Stored data entries -
********************
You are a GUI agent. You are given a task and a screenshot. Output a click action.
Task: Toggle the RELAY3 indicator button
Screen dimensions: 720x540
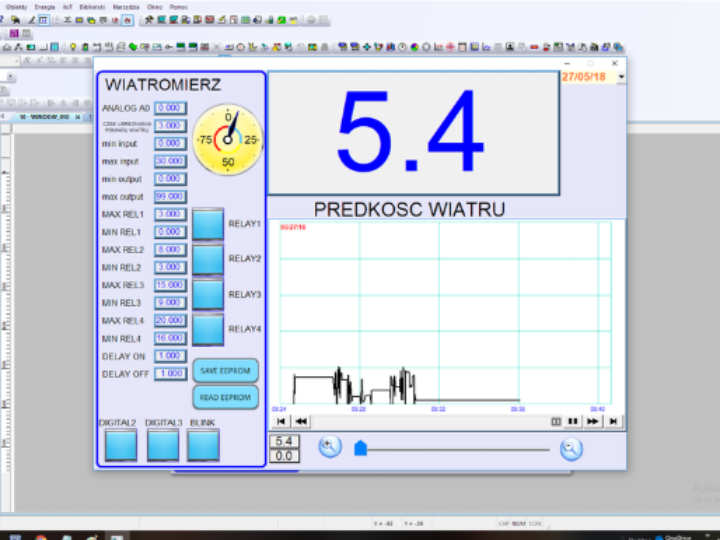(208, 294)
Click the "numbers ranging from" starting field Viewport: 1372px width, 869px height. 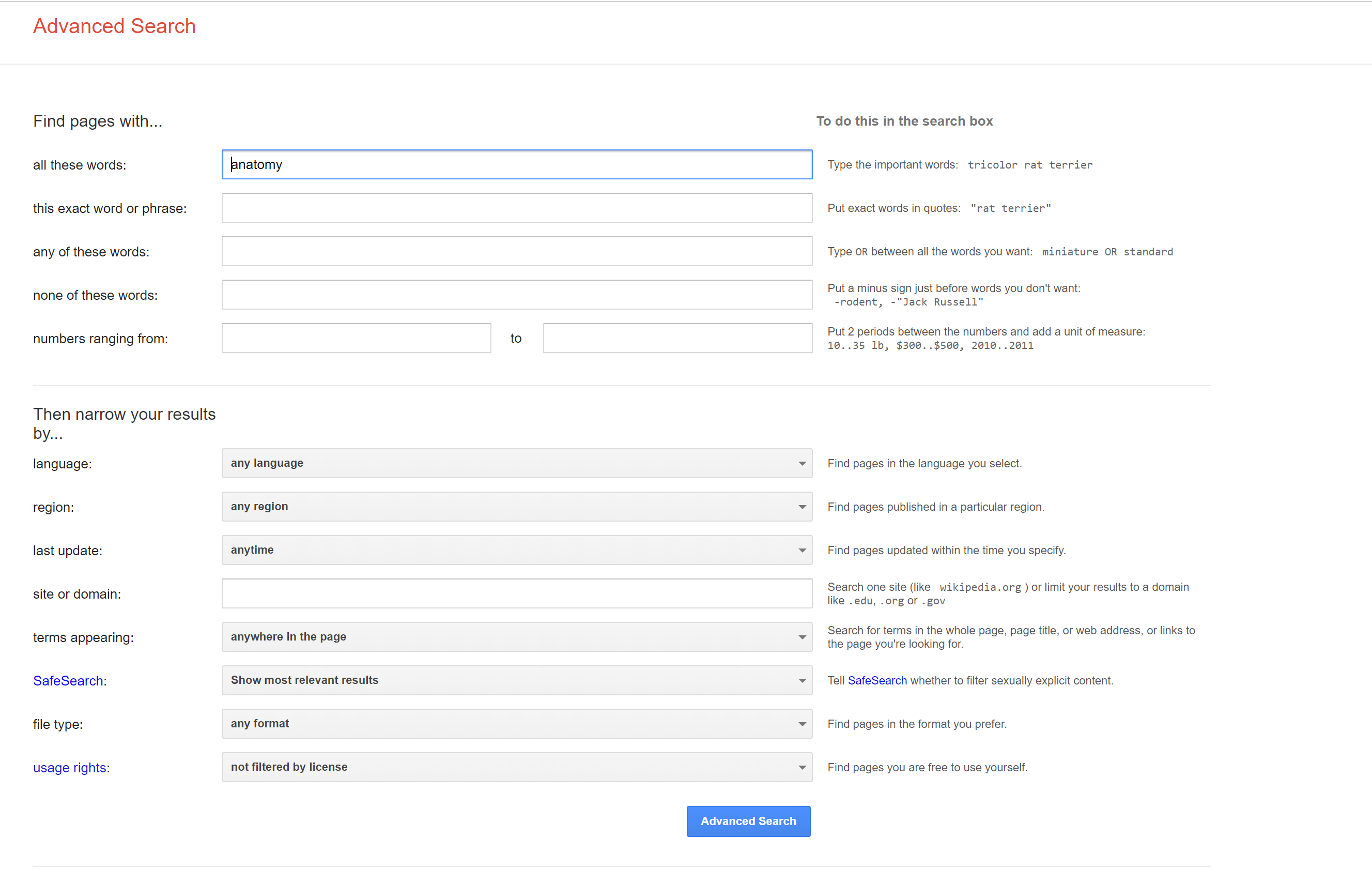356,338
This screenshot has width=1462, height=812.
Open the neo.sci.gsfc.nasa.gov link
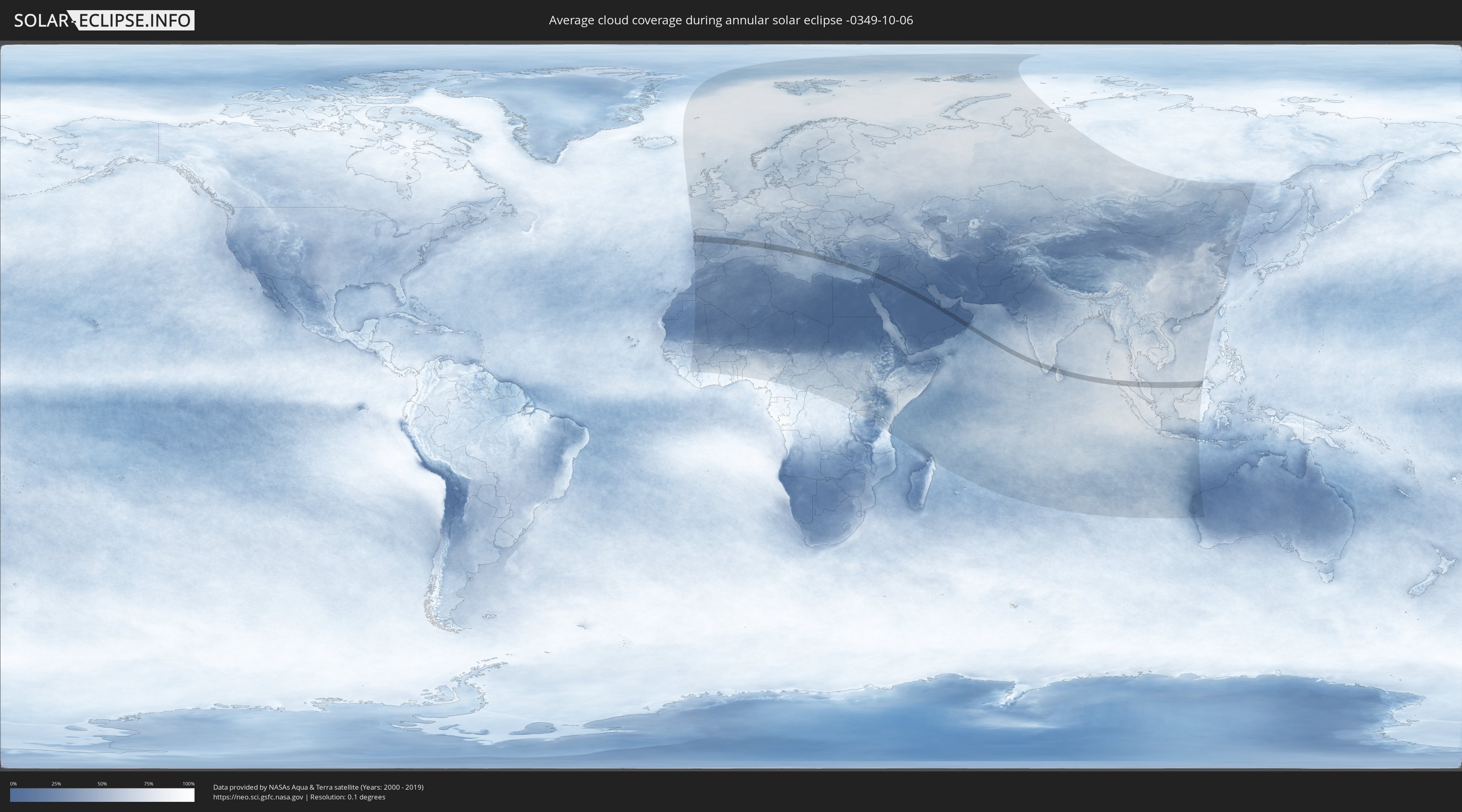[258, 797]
********************
EXERCISE BRIEF - Select each line of the records that contains the word "screenshot" and copy those lines.

OUTPUT OF THE TASK -
You are a GUI agent. You are given a task and a screenshot. Output a click action.
This screenshot has width=1462, height=812.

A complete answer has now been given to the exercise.